▸ **EXERCISE**
Reproduce the lines from the start through the one containing "tap(495, 355)", with "lowercase" switched to "small" and nothing else altered.

▸ **EXERCISE INPUTS**
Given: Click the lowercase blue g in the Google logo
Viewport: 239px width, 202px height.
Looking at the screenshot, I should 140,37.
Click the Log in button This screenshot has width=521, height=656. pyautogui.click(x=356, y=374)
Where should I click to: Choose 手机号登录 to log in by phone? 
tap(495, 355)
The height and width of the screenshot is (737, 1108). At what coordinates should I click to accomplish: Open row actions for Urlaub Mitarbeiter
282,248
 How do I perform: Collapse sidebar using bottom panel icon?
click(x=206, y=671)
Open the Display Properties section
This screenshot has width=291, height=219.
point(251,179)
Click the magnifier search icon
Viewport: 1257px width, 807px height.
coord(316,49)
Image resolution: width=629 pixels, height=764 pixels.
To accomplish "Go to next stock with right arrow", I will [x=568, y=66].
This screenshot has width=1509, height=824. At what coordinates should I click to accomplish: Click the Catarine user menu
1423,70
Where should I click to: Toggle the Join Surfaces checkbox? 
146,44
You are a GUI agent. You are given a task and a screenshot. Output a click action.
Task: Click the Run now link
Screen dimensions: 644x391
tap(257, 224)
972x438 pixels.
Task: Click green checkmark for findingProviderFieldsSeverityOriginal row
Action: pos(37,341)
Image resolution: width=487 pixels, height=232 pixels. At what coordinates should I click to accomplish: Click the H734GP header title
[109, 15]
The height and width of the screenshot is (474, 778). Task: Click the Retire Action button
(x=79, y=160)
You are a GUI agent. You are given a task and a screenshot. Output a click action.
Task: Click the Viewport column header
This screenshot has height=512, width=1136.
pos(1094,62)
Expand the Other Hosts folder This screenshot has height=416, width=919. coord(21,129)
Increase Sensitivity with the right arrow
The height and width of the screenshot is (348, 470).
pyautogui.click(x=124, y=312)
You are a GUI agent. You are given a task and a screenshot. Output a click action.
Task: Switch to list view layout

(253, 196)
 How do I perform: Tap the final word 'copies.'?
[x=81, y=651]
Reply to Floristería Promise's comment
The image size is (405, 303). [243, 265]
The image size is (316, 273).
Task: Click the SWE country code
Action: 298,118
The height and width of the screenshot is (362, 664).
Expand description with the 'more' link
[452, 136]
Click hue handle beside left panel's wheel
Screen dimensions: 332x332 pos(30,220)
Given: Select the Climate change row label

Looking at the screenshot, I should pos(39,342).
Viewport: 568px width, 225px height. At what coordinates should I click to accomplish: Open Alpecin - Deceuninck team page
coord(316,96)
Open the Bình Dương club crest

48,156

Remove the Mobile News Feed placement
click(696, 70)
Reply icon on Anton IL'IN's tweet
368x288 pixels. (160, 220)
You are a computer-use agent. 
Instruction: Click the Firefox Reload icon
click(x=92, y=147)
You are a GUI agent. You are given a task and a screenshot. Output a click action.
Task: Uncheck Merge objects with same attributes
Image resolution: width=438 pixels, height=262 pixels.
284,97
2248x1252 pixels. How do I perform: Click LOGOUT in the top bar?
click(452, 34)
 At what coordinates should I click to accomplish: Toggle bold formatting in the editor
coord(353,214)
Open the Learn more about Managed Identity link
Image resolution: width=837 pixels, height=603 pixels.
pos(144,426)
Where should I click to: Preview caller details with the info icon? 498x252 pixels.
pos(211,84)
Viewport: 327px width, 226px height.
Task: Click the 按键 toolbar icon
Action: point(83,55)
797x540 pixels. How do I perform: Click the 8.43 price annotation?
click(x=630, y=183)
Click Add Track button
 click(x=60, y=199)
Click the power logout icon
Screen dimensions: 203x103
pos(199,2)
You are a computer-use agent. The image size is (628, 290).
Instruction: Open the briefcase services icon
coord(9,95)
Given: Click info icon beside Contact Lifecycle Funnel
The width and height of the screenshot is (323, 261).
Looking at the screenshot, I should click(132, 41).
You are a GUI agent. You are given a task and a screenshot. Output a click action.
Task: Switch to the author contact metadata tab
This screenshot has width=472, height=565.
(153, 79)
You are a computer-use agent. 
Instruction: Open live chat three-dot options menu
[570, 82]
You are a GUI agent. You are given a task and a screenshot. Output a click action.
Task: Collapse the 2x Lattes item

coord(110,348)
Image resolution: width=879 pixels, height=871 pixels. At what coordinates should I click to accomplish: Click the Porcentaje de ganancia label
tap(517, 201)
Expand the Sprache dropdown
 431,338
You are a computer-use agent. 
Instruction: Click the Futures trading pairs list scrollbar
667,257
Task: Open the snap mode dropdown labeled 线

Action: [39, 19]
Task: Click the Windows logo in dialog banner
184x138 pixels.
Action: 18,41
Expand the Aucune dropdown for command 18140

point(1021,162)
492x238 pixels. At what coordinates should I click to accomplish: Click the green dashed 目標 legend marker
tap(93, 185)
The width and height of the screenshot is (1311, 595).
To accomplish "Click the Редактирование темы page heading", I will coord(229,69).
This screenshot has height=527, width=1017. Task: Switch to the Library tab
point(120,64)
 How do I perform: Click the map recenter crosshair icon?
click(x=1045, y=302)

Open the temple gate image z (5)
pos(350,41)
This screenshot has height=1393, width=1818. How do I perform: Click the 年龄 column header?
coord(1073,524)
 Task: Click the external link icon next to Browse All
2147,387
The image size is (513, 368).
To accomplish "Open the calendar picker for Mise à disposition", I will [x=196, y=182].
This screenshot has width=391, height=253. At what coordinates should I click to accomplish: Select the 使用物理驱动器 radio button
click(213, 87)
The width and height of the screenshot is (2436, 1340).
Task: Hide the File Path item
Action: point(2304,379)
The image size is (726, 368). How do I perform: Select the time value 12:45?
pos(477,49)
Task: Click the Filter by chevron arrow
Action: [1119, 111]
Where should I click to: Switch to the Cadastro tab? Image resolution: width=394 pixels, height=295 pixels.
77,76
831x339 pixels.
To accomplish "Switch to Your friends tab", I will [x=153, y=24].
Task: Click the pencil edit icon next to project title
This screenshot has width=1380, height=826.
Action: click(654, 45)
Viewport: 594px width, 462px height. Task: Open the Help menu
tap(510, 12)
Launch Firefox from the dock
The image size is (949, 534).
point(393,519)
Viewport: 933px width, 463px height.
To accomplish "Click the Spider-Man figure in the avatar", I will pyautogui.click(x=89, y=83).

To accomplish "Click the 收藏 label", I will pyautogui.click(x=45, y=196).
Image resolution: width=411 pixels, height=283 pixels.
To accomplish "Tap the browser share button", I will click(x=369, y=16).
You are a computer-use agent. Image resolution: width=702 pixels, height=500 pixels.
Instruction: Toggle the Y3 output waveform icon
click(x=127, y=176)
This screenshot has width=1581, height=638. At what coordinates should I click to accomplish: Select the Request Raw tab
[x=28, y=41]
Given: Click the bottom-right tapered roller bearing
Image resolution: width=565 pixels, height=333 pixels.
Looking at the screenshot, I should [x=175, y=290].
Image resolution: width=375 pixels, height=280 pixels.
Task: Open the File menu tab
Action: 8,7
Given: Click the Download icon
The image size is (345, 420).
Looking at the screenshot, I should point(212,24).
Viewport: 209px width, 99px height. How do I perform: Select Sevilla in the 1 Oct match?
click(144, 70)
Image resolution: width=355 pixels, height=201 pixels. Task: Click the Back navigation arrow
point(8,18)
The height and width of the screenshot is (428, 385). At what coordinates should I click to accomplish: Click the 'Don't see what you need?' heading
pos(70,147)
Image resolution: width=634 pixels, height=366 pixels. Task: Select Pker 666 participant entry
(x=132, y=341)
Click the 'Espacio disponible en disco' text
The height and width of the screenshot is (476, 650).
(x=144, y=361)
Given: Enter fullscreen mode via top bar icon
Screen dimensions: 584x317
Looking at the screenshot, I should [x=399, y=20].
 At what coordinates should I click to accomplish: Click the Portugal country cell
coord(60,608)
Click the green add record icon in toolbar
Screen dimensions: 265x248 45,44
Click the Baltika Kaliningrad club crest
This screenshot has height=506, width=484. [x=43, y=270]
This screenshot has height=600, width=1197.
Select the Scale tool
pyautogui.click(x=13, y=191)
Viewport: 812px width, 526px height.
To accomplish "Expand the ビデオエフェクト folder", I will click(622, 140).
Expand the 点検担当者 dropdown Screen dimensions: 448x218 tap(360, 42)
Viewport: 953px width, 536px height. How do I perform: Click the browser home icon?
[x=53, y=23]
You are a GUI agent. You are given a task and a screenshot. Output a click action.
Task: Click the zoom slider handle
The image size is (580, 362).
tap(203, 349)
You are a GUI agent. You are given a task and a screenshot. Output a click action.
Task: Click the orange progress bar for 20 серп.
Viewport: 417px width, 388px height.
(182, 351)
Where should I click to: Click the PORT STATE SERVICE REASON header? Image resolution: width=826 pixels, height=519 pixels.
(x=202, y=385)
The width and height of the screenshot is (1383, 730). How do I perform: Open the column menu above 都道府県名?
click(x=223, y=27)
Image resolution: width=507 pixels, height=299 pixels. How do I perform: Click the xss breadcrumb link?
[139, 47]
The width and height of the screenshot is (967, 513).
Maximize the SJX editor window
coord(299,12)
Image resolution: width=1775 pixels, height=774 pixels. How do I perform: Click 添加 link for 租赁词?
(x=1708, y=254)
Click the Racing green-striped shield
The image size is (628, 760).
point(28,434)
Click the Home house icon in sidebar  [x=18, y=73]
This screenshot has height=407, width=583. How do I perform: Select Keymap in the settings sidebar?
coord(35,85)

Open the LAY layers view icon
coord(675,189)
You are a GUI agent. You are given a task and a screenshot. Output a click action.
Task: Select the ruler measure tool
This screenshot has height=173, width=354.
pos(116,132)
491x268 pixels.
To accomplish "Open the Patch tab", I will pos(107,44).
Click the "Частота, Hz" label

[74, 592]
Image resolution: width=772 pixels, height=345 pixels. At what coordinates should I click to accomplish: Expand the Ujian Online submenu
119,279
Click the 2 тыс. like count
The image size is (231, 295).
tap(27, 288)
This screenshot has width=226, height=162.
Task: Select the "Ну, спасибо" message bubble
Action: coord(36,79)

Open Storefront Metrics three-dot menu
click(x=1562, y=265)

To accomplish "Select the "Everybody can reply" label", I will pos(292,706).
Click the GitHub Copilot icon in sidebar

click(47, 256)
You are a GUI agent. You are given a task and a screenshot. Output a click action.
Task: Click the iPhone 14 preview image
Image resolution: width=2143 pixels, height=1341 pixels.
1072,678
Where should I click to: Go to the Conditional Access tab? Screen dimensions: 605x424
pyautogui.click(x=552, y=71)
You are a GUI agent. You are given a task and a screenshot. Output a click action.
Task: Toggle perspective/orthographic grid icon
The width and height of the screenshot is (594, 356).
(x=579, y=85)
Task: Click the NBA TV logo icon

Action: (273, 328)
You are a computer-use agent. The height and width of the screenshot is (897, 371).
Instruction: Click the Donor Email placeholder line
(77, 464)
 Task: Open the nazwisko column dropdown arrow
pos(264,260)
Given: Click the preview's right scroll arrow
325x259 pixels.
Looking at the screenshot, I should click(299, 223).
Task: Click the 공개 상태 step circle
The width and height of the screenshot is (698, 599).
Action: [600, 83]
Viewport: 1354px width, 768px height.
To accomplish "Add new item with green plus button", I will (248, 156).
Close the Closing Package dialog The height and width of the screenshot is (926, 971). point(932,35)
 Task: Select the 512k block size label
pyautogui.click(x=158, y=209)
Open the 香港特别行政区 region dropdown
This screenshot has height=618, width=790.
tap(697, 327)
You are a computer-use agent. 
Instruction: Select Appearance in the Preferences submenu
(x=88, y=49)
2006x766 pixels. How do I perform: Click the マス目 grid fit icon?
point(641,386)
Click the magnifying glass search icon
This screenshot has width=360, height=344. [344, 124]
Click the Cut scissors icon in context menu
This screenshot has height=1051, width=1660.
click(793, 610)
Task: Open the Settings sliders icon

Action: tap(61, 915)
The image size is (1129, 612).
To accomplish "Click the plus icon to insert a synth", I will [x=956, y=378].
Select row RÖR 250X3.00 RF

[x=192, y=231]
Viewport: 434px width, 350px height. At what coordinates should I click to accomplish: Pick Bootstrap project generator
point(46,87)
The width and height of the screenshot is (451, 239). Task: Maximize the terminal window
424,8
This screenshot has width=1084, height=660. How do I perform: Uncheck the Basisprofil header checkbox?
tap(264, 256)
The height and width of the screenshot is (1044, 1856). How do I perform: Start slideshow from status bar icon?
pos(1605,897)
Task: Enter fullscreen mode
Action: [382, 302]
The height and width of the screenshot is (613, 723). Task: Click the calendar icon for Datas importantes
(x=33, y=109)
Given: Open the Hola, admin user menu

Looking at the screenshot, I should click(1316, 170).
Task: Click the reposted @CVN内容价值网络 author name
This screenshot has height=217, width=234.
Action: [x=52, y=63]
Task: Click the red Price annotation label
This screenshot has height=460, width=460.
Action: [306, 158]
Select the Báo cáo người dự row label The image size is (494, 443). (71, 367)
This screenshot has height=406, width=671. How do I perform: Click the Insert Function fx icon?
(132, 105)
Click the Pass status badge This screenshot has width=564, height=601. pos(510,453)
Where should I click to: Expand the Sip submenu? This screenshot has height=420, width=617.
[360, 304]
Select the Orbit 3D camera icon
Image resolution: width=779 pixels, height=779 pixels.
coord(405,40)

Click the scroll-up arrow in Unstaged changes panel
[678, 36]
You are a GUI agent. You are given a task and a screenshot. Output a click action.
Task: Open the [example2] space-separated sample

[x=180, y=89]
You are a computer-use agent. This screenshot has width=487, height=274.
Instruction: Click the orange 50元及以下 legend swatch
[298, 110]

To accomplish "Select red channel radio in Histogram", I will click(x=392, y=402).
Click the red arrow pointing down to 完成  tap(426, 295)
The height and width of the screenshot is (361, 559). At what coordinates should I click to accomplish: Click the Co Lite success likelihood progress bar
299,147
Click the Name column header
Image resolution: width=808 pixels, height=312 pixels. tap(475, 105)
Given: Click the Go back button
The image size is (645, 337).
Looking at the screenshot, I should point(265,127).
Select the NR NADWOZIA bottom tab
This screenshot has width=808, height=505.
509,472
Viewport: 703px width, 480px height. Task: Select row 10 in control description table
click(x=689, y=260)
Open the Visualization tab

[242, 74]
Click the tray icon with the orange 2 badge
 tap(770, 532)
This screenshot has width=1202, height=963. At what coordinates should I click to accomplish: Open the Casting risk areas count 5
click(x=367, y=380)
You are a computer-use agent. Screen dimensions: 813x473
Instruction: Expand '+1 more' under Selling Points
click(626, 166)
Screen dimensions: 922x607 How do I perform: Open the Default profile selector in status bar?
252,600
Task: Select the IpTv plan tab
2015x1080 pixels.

▸ **EXERCISE RESPONSE**
Given: Click the small blue g in the Google logo
Viewport: 239px width, 202px height.
Looking at the screenshot, I should 140,37.
Click the Log in button This screenshot has width=521, height=656. pyautogui.click(x=356, y=374)
Where should I click to: Choose 手机号登录 to log in by phone? 
tap(495, 355)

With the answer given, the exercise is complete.